The permit to produce and sell gin was so simple anyone could do it. The city of London, with a population of nearly 600,000 was a magnet for the influential, the desperate, the princes and the pawpers. The ‘Gin Craze’ was alive.
By 1720, the local economy was going through a state of flux and its inhabitants were consuming nearly 3 litres of gin, per week, on average. This gin was not as we know it today. Generally, it was produced with whichever botanicals were plentiful and available, sweetened with sugar, thickened with glycerin and occasionally ingredients like sulphuric acid and turpentine were added.
By 1729 and 1736 the U.K has attempted to implement two failed gin acts that would temper the growing production of the moonshine spirit. Both of these acts failed and it wasn't until the Tippling Act of 1751 was passed that the prohibition of unlicensed gin producers started to take effect.
The Spice is Right
Later in the 18th century an abundance of fruits, teas and spices would lead to a particular style of gin emerging. The ‘London Dry’ style of gin would be named for its reduction in sugar and drier, juniper lead style. The leading players in this new world of premium gin production would be Gordon’s (1769), Booth’s (1740) and Plymouth (1793).

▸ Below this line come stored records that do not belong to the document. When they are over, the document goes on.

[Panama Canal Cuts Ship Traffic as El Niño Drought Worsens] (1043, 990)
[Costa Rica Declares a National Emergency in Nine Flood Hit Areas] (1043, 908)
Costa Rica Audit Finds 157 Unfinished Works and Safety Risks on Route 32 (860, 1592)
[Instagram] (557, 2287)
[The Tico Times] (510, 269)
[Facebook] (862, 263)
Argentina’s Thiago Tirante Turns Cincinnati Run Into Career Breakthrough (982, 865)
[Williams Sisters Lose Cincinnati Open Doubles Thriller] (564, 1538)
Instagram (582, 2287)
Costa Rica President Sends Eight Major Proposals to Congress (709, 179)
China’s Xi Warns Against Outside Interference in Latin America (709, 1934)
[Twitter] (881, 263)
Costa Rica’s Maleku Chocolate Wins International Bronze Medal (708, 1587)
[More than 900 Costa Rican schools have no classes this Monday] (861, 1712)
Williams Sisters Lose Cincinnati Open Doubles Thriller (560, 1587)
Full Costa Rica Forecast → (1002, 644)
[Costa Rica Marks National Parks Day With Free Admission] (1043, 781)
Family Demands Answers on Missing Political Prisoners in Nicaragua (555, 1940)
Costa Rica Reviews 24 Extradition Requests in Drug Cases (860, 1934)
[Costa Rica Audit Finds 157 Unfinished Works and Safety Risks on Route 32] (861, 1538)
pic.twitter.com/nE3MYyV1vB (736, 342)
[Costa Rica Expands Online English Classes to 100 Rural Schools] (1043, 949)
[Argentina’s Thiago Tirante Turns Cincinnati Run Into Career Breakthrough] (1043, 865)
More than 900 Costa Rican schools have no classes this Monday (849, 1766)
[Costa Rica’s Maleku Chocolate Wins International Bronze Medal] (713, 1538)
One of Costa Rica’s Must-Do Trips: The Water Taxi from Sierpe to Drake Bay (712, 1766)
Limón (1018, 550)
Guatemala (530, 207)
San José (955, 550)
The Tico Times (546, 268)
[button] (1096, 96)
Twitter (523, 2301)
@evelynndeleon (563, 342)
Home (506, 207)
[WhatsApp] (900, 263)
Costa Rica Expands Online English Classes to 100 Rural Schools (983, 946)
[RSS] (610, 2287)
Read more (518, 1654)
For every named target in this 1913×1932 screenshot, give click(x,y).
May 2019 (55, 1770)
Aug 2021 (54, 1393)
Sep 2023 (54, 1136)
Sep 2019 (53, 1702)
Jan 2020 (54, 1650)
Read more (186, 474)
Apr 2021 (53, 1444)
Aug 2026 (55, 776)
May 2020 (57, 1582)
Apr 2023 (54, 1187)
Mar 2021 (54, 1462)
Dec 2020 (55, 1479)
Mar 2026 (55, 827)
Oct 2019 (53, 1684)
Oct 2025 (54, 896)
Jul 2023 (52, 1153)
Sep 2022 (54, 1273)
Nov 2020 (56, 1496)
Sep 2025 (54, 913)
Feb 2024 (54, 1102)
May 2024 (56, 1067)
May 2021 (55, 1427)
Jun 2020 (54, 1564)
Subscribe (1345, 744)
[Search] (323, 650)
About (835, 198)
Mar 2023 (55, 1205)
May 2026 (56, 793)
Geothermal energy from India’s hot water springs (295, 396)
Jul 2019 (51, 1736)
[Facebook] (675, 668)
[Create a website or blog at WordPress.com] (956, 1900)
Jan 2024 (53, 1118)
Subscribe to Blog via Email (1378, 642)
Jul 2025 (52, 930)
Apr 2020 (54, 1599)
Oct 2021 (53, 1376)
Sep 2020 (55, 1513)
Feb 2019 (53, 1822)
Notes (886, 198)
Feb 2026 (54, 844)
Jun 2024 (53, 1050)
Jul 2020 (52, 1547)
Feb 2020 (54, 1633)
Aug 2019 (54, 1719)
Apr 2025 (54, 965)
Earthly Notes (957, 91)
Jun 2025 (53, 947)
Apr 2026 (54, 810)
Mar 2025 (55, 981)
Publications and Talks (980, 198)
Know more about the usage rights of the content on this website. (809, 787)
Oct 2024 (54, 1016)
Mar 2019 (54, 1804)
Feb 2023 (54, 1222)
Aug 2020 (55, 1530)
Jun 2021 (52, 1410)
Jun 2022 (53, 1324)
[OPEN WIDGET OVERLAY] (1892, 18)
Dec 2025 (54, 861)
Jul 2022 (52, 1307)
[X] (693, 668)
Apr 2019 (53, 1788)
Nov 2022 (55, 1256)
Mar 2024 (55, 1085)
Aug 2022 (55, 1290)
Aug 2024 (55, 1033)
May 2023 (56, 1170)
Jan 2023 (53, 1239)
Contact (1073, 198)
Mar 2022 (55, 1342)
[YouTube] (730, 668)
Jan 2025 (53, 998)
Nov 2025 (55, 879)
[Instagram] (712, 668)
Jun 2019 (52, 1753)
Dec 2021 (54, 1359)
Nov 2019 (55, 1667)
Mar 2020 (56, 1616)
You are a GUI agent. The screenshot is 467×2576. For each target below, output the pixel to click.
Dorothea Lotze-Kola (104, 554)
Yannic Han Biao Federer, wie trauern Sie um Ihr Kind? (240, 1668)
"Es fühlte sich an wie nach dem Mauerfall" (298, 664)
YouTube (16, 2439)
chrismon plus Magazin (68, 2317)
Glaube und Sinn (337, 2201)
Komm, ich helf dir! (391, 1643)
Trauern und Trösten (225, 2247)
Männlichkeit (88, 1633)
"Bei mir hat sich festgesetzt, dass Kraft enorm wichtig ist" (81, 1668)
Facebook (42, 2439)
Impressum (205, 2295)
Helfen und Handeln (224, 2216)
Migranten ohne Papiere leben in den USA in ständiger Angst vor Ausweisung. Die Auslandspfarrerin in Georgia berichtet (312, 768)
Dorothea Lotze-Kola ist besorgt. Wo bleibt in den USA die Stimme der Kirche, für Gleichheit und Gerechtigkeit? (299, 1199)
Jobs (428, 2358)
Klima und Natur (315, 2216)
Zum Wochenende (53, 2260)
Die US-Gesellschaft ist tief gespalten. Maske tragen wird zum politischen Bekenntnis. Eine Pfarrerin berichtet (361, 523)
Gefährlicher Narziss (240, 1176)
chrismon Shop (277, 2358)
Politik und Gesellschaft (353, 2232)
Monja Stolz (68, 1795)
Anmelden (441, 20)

Coffey, Prohibition & WWII
By the 1830’s, a new process of making spirits had been developed by Irishman Aereas Coffey. Continuous distillation would mean a much cleaner rectified spirit could be produced and would work as a base for juniper spirits, without adding sugar.
By the start of the U.S prohibition in the 1920’s, gin had gone through an era of emergence. Gin was the spirit of choice for many classic cocktails, and although the temperance act stifled regrowth of gin somewhat, it meant that on its repeal in 1933 gin (an unaged spirit) would be available for sale almost instantly in the U.S.
After WWII, gin’s growth had taken a bit of a hit with a lot of the Western world moving away from flavourful spirts and more towards the exotic neutral flavours of Vodka. This leads to number of gins being created to appeal to a softer palate, and an emergence of a new wave of gins not reliant of juniper to lead their flavour profile.
These days gin has been well and truly revived with not only many more (thousands) of new wave gins being born but also an array of older, heritage brands being successful and growing their expressions further.